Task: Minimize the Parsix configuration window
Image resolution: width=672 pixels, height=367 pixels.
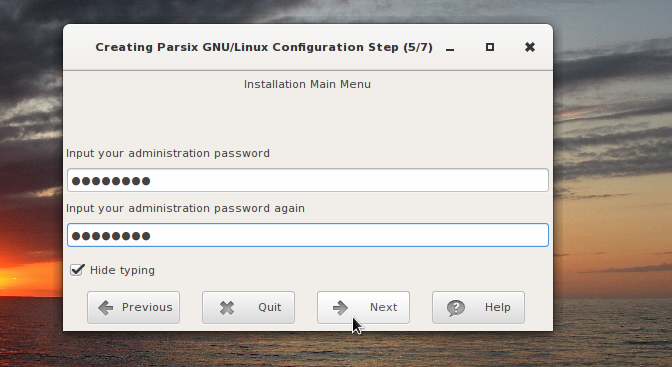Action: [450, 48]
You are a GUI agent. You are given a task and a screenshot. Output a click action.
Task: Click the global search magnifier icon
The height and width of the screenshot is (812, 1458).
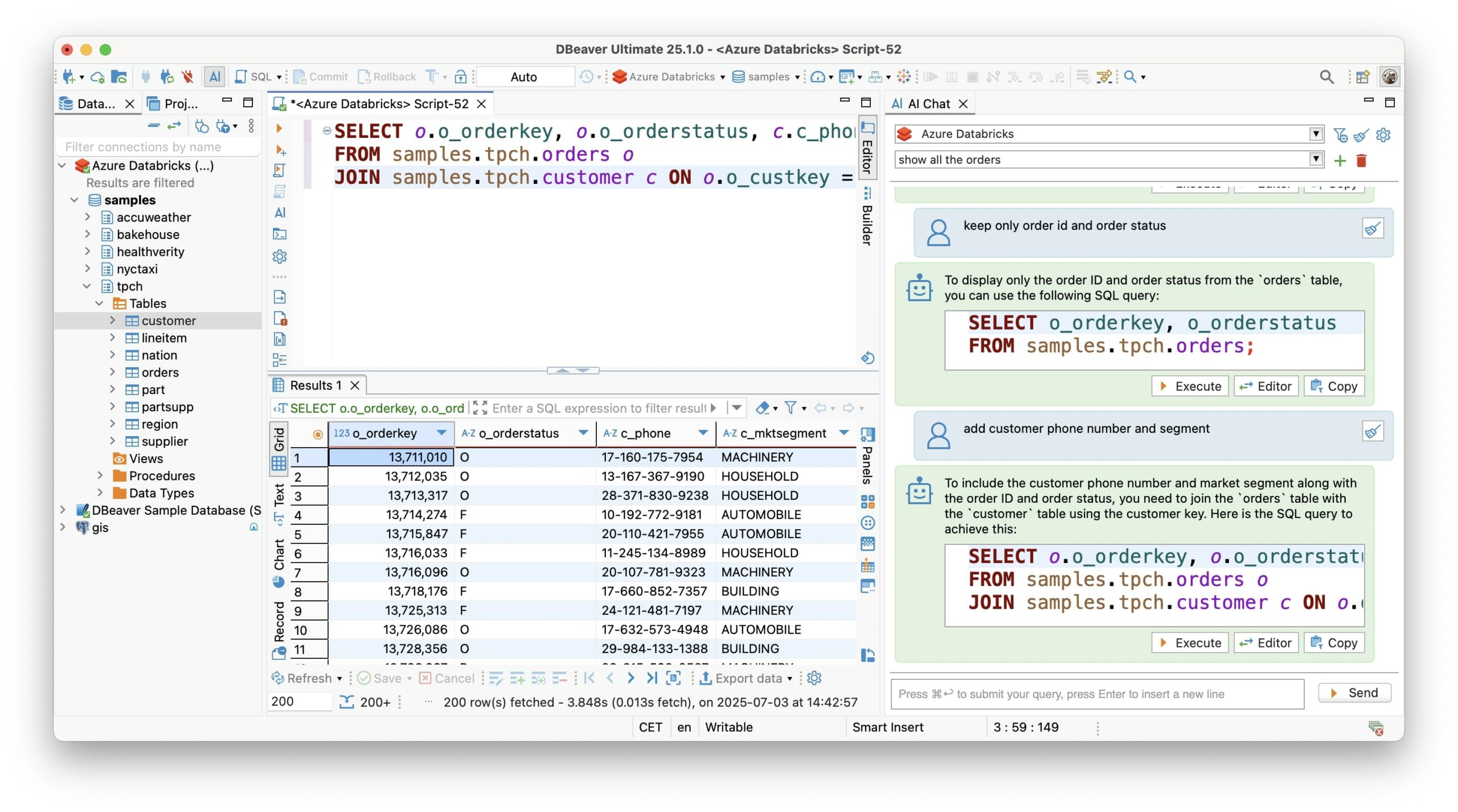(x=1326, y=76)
-.-.-
• [TASK INSTRUCTIONS]
Output these records as a JSON list of strings, one string per line, with blank lines omitted. Leave the pictures out.

• [FINAL RESULT]
[
  "Task: Minimize the Parsix configuration window",
  "Image resolution: width=672 pixels, height=367 pixels.",
  "Action: [450, 48]",
  "You are a GUI agent. You are given a task and a screenshot. Output a click action.",
  "Task: Click the global search magnifier icon",
  "The height and width of the screenshot is (812, 1458).",
  "(x=1326, y=76)"
]